Case 2: $\psi = \psi_1 \leftrightarrow \psi_2$
By inductive hypothesis, $\psi_1$ and $\psi_2$ both have an even number of $T$'s and $F$'s in the truth-table.
Now consider what happens when we evaluate $\psi = \psi_1 \leftrightarrow \psi_2$. Let us first consider the $m$ rows where $\psi_1$ is $T$. Of those rows, assume that $\psi_2$ is $T$ in $m_1$ of those and hence $F$ in $m-m_1$ of those. This gives us $m_1$ $T$'s and $m-m_1$ $F$'s for $\psi$. Now consider the $n$ rows where $\psi_1$ is $F$. Of those rows, assume that $\psi_2$ is $T$ in $n_1$ of those and hence $F$ in $n-n_1$ of those. This gives us $n_1$ $F$'s and $n-n_1$ $T$'s for $\psi$. So, in total we get $m_1 + p_2$ $T$'s and $m_2 + p_1$ $F$'s for $\psi$.
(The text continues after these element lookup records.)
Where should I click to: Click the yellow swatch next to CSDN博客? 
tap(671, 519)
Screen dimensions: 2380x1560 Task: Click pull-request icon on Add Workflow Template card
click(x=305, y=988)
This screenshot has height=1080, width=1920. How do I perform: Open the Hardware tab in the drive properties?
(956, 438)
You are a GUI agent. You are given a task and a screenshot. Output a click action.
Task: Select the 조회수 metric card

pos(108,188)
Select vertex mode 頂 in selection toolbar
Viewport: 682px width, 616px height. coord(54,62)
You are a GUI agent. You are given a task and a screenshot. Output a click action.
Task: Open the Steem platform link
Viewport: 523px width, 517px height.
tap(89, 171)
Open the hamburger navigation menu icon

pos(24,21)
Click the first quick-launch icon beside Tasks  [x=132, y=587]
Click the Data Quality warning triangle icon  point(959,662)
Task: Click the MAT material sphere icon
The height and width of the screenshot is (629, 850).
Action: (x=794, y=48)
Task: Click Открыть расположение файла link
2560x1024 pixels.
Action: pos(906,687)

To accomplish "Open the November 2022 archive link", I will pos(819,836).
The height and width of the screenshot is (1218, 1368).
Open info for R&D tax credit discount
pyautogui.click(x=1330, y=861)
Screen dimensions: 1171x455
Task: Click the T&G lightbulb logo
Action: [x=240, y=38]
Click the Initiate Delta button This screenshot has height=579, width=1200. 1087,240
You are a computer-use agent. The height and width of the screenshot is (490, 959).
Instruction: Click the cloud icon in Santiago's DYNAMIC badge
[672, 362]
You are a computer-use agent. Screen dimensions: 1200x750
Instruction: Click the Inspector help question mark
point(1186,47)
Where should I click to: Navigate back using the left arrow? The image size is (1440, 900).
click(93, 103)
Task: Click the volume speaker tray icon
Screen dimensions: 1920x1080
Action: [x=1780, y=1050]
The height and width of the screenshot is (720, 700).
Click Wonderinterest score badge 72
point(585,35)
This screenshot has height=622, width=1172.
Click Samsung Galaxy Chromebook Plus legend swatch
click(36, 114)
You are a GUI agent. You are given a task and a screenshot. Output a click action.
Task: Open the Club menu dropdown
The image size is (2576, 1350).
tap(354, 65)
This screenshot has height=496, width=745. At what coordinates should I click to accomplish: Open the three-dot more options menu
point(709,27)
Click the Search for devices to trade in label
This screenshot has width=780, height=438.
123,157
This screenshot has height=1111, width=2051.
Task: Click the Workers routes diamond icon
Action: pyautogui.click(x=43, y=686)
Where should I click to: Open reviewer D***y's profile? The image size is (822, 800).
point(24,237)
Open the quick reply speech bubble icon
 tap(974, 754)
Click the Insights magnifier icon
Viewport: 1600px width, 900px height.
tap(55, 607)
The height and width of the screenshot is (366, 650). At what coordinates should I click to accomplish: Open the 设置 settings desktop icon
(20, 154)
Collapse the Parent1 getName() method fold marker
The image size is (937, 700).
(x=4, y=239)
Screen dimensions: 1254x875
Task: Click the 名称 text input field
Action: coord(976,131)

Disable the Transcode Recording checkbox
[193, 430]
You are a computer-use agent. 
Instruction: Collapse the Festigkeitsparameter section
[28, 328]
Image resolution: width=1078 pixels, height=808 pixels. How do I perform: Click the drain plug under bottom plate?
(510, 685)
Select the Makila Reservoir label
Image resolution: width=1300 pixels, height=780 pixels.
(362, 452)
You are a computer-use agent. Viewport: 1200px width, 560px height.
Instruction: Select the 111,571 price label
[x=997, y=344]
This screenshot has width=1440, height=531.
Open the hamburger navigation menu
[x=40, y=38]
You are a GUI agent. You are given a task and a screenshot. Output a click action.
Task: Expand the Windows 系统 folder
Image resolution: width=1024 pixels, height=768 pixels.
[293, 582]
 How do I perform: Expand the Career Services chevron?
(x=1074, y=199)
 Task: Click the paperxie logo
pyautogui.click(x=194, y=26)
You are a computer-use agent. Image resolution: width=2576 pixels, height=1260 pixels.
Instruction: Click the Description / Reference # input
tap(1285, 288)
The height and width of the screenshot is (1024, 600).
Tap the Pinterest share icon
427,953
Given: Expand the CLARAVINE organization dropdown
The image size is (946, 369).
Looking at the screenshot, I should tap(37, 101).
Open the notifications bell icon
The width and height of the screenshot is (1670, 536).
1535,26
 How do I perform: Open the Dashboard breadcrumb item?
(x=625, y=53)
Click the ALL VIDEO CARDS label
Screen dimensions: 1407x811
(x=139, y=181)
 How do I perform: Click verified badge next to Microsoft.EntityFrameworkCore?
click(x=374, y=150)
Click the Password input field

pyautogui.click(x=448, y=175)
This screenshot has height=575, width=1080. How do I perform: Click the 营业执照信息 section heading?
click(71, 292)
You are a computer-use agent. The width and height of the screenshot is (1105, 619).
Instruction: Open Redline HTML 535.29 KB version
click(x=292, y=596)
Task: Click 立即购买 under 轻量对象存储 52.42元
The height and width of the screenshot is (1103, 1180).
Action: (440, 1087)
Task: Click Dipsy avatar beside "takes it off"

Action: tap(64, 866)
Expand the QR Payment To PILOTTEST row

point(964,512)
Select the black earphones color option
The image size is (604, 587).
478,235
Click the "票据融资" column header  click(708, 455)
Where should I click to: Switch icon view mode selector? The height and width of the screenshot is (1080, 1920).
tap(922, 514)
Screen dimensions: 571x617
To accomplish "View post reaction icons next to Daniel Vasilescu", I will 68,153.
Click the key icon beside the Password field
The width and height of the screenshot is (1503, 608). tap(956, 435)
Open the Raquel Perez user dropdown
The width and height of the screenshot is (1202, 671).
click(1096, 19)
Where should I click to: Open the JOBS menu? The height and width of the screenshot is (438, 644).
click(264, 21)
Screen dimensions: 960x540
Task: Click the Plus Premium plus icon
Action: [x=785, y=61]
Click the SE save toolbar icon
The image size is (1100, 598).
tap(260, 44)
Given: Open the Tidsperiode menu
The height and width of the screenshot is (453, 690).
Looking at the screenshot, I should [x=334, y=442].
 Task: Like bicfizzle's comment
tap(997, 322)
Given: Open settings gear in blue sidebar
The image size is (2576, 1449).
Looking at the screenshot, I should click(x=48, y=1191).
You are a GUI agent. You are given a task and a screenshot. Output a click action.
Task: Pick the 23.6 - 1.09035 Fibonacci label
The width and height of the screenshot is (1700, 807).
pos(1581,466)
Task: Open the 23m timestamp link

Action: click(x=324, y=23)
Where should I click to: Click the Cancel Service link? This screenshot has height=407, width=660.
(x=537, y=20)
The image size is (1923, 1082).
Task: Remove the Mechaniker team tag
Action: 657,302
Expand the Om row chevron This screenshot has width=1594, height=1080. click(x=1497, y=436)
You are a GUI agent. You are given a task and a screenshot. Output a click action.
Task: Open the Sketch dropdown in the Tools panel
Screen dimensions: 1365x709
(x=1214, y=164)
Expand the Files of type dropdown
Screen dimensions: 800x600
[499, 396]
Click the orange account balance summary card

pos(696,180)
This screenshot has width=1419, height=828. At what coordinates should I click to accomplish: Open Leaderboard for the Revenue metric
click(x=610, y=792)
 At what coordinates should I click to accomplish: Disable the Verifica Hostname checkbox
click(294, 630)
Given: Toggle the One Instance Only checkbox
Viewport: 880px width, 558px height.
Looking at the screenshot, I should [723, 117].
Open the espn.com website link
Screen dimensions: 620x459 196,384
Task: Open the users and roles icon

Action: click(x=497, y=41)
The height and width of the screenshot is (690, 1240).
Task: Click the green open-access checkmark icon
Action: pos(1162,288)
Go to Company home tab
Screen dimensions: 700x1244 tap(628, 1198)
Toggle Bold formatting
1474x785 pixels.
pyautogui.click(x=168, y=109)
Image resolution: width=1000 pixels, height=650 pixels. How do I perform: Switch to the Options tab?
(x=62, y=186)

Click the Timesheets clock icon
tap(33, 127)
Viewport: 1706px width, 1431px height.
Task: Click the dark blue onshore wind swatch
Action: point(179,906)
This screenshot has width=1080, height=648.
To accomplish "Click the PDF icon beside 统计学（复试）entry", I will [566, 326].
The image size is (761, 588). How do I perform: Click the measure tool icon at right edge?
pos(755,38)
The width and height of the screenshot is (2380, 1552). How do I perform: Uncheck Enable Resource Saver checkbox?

But, since by inductive hypothesis $\psi_1$ has an even number of $T$'s, we know $m = m_1 + m_2$ and $n = n_1 + n_2$ are both even and thus $m_1$ and $m_2$ have the same parity, and same for $n_1$ and $n_2$. Also, since by inductive hypothesis  $\psi_2$ has an even number of $T$'s and $F$'s in the truth-table, we have that $m_1 + n_1$ and $m_2 + n_2$ are both even, meaning that $m_1$ and $n_1$ have the same parity, and same for $m_2$ and $n_2$. Combining this, that means that $m_1$ and $n_2$ have the same parity, and same for $m_2$ and $n_1$. Hence, $m_1 + p_2$ and $m_2 + p_1$ are both even, meaning that $\psi$ has an even number of $T$'s and $F$'s in the truth-table.
Now that we have proven the claim, we know that you cannot capture truth-functions that have an odd number of $T$'s and an odd number of $F$'s in the truth-table. Hence, $\{ \neg, \leftrightarrow \}$ is not expressively complete.